In replacing Wilkes and Blakely, we are in the process of spending $70 million dollars for two elementary schools. Aside from whether we should be building one of the highest-cost-per-student elementary schools in the state, what most concerns me about the board’s oversight is that no one paused to ask if it was wise to purchase buildings that enforce a model of education which will be completely outdated long before the buildings come down, and is likely out of date now. In other words, does it make sense to build extravagantly expensive schools when they lack the flexibility to adapt to better ways of schooling?

In parallel, last year’s budget crisis was largely self-created. The district negotiated a wage increase with the teachers at a time when they also knew that a budget shortfall was coming. The result was fired teachers and district-wide chaos. Whether this was accidental or intentional is almost beside the point — is this the way the largest employer on the island should be operating?

And finally, there is BHS, where an emphasis on “achievement” has resulted in a student body that delivers high grades and test scores but is also thoroughly mired in the national adolescent health crisis; the most recent Healthy Youth Survey reports that 65 percent of our high schoolers do not enjoy being at school and that 20 percent of our high and middle schoolers have contemplated suicide in the past year.
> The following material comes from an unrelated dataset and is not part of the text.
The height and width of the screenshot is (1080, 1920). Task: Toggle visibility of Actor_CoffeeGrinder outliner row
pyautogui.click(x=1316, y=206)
I’ve had the opportunity to speak with Christina about her ideas and methods, and her energy, commitment, and intelligence give me real hope that these issues can be addressed in the way that they need to be. As a public health veteran who spent years in Africa dealing with issues of economics, education, and adolescent development, Christina brings strategic thinking, sophistication in understanding the intersection of data and real life, and a belief that we can best serve our kids by, as she puts it, “a process of nurturing, inspiring, and shaping human beings to thrive.”

She is a rare combination of expertise and imagination, experience and curiosity, and all of us would be fortunate to have her working for our children.